**GIVEN DATA**
__________

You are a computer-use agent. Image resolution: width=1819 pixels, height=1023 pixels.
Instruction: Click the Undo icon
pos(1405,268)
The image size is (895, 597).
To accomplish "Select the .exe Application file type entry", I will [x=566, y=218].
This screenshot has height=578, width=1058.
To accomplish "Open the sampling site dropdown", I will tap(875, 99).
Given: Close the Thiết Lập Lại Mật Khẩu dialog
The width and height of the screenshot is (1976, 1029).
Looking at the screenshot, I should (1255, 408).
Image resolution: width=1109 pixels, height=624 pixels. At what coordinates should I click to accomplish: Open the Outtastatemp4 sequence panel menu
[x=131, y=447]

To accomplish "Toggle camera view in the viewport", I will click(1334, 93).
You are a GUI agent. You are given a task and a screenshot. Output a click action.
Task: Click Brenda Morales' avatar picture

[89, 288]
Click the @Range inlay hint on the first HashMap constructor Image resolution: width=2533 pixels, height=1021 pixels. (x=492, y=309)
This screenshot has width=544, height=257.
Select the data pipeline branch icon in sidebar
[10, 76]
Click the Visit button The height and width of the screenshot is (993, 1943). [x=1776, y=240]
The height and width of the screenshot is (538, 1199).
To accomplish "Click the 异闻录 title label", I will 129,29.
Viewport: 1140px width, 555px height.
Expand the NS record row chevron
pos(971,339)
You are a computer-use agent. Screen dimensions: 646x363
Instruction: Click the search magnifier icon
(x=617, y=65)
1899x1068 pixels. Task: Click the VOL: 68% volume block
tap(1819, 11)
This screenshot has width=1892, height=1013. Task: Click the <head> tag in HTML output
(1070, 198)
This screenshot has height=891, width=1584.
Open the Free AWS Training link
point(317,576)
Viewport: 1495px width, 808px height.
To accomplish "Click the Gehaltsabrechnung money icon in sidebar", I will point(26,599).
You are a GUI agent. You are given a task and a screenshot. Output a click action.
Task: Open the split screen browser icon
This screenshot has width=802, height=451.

__________

**YOUR INSTRUCTIONS**
Beginning with the line that contains "This screenshot has height=578, width=1058.", retype every remaining line of the listing exactly, ending with the last one.

**EXERCISE OUTPUT**
This screenshot has height=578, width=1058.
To accomplish "Open the sampling site dropdown", I will tap(875, 99).
Given: Close the Thiết Lập Lại Mật Khẩu dialog
The width and height of the screenshot is (1976, 1029).
Looking at the screenshot, I should (1255, 408).
Image resolution: width=1109 pixels, height=624 pixels. At what coordinates should I click to accomplish: Open the Outtastatemp4 sequence panel menu
[x=131, y=447]

To accomplish "Toggle camera view in the viewport", I will click(1334, 93).
You are a GUI agent. You are given a task and a screenshot. Output a click action.
Task: Click Brenda Morales' avatar picture

[89, 288]
Click the @Range inlay hint on the first HashMap constructor Image resolution: width=2533 pixels, height=1021 pixels. (x=492, y=309)
This screenshot has width=544, height=257.
Select the data pipeline branch icon in sidebar
[10, 76]
Click the Visit button The height and width of the screenshot is (993, 1943). [x=1776, y=240]
The height and width of the screenshot is (538, 1199).
To accomplish "Click the 异闻录 title label", I will 129,29.
Viewport: 1140px width, 555px height.
Expand the NS record row chevron
pos(971,339)
You are a computer-use agent. Screen dimensions: 646x363
Instruction: Click the search magnifier icon
(x=617, y=65)
1899x1068 pixels. Task: Click the VOL: 68% volume block
tap(1819, 11)
This screenshot has width=1892, height=1013. Task: Click the <head> tag in HTML output
(1070, 198)
This screenshot has height=891, width=1584.
Open the Free AWS Training link
point(317,576)
Viewport: 1495px width, 808px height.
To accomplish "Click the Gehaltsabrechnung money icon in sidebar", I will point(26,599).
You are a GUI agent. You are given a task and a screenshot. Output a click action.
Task: Open the split screen browser icon
This screenshot has width=802, height=451.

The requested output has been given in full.